Welcome back to our “Here I Am” online book club! We’ve come to Section II, “Learning Impermanence.” Missed our Section I review and discussion questions? Catch up here.

You may be familiar with an old wisdom tale, attributed to a variety of traditions, in which a skeptic with a butterfly hidden in her hands approaches a sage. “Is the butterfly dead or alive?” she asks. The sage pauses to think and then replies: “If I say it is alive, you will crush and kill it. If I say it is dead, you will open your hands and set it free. So, the answer to that question is really up to you; it is in your hands.”

It’s easy to think that what is before us is all that is. But no matter how binary a moment appears, there’s almost always a third way, a parallel reality, an idea you haven’t considered. We depend on the intangible to teach us important lessons about the tangible because nothing lasts forever. Read that twice: Nothing lasts forever. Because no thing can last forever, but also because “nothing” will endure until the end of time.

Related

All the drama in this section of “Here I Am” is about the lives we cannot see, which may or may not exist and whose existence is entirely dependent upon us. This happens most concretely in “Other Life,” the video game Sam uses to escape the realities of adolescence. There, he feels in control of life, despite the many ways in which his life is out of control. His parents struggle to understand. They call his experience with the game “playing,” though for Sam it is “life,” rather than “play.” Neither Jacob nor Julia recognize the other life in their own lives, as they dodge reality just as much as their son. When Jacob tries to enter “Other Life” to better understand what Sam is drawn to, he accidentally kills off Sam’s avatar (or video game alter ego), echoing the way all of their lives are going off the rails.

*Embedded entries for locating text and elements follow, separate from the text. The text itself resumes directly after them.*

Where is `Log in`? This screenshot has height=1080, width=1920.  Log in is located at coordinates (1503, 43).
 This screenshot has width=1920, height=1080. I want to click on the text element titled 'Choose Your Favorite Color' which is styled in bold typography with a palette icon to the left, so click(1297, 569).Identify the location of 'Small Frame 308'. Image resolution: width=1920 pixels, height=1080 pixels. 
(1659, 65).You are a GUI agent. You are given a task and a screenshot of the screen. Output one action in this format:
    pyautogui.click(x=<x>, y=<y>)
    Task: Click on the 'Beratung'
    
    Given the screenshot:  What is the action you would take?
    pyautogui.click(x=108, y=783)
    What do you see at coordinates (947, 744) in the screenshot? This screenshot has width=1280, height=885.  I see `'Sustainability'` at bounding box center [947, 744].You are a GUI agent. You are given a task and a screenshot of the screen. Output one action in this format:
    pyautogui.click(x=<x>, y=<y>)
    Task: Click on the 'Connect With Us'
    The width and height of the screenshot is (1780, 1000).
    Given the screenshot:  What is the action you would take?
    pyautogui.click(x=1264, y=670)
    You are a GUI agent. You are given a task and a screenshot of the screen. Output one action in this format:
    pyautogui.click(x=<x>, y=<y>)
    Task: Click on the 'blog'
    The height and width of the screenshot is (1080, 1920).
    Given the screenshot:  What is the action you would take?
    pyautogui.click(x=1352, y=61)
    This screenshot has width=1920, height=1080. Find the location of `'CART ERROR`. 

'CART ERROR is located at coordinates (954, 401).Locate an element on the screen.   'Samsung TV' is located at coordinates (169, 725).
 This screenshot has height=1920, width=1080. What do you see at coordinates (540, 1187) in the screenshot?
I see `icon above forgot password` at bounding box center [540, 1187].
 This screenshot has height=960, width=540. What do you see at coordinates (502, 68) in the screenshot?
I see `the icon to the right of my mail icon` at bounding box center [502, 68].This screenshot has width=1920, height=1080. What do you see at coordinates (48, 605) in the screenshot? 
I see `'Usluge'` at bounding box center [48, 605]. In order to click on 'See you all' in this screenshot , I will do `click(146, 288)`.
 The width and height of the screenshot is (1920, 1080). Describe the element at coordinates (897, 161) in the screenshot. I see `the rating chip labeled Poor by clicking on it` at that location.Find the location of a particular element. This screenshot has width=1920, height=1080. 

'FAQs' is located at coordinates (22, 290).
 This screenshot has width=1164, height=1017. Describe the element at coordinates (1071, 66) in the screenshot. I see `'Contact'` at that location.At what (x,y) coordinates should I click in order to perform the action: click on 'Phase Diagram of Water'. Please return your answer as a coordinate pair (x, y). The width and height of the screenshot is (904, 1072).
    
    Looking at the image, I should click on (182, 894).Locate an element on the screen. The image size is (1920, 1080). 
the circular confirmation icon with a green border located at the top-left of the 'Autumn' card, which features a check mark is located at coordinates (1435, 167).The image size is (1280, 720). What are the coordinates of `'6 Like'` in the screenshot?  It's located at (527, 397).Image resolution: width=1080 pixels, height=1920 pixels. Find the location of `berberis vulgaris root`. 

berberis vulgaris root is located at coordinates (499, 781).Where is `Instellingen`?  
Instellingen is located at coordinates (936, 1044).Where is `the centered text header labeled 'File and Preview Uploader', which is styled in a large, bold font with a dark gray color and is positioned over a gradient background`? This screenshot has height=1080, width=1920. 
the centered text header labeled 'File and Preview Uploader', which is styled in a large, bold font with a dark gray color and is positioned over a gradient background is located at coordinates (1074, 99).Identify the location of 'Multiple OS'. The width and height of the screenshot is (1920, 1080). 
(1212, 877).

It’s not that I think the lives we see before us are the only lives we can lead or the only ways we can experience reality. In 16b-17a of Talmud Tractate Ketubot, we read how our rabbis answered the question, “How does one dance before the bride?”

“The House of Shammai said, ‘The bride as she is.’ And the House of Hillel said, ‘A beautiful and graceful bride.’ The House of Shammai said to the House of Hillel: ‘If she is lame or blind, does one still say ‘a beautiful and graceful bride’? For the Torah says, ‘Keep away from a lie.’”
—Exodus 23:7

The House of Hillel said to the House of Shammai: “According to your words, if someone makes a bad purchase in the market, should one praise it in front of him or denigrate it? Surely one should praise it before him.” Therefore, the sages said, “One should always have a pleasing disposition in front of other people.”

Jewish tradition considers telling the truth to be an essential virtue (“Thou shalt not bear false witness against thy neighbor” is one of our top 10), and yet this Talmudic story seems to call that value into question, or at least softens its edges. Is it dishonest to tell the bride she is beautiful? Hillel is not saying it’s OK to lie, but rather that all brides, as a category, are beautiful. To say otherwise would serve no purpose other than to cause pain. In “Here I Am” and in our own lives, we are grappling with the relationship between truth and fiction.

We are in an unprecedented era of “alternative facts.” When you are referring to a conflict over verifiable information, there can be no such thing, but spin and data interpretation are far less clear. We now know that two narratives can co-exist and be equally true for the people who own them (check out novelist Chimamanda Ngozi Adichie’s amazing TED Talk, “The Danger of a Single Story”). Multiple narratives can represent pieces of a greater whole, true for those who have experienced their own, but incomplete without the rest of the picture. Just because you can’t see it doesn’t mean it isn’t there. It’s a delicate balance. Seeing the world as we want it to be, rather than as it is, can help us aspire to do something great. If we are lost in an alternate reality, though, the world as we know it will suffer, and just like the Bloch clan, so will we.

Which world to choose? It’s in your hands.

Who in this book is using alternate reality as a roadmap to improvement? Who’s just trying to escape? If you could give any of these characters advice, what would you say? Share your thoughts below!

Glossary of References

Have questions about any of the terms or references used in the book? Please let us know in the comments. Here are four references from Section II you may have wondered about:

Other Life (page 16)
Other Life” is a massive multiplayer online role-playing game, similar to “Second Life” and “Minecraft.”

Antietam (page 131)
Antietam is a Civil War battlefield where the bloodiest one-day battle in U.S. history took place. The Union emerged victorious, granting President Abraham Lincoln the leverage to issue the Emancipation Proclamation.

Talmud (page 134)

The Talmud is a foundational compendium of Jewish law, compiled over the course of three centuries, roughly 200 CE through 500 CE.

Franz Rosenzweig (page 154)

Franz Rosenzweig was a late 19th-century German Jewish philosopher. On the verge of converting to Christianity, he is said to have been so moved by hearing the melodies of “Kol Nidre” on Yom Kippur that he found his way back to Judaism.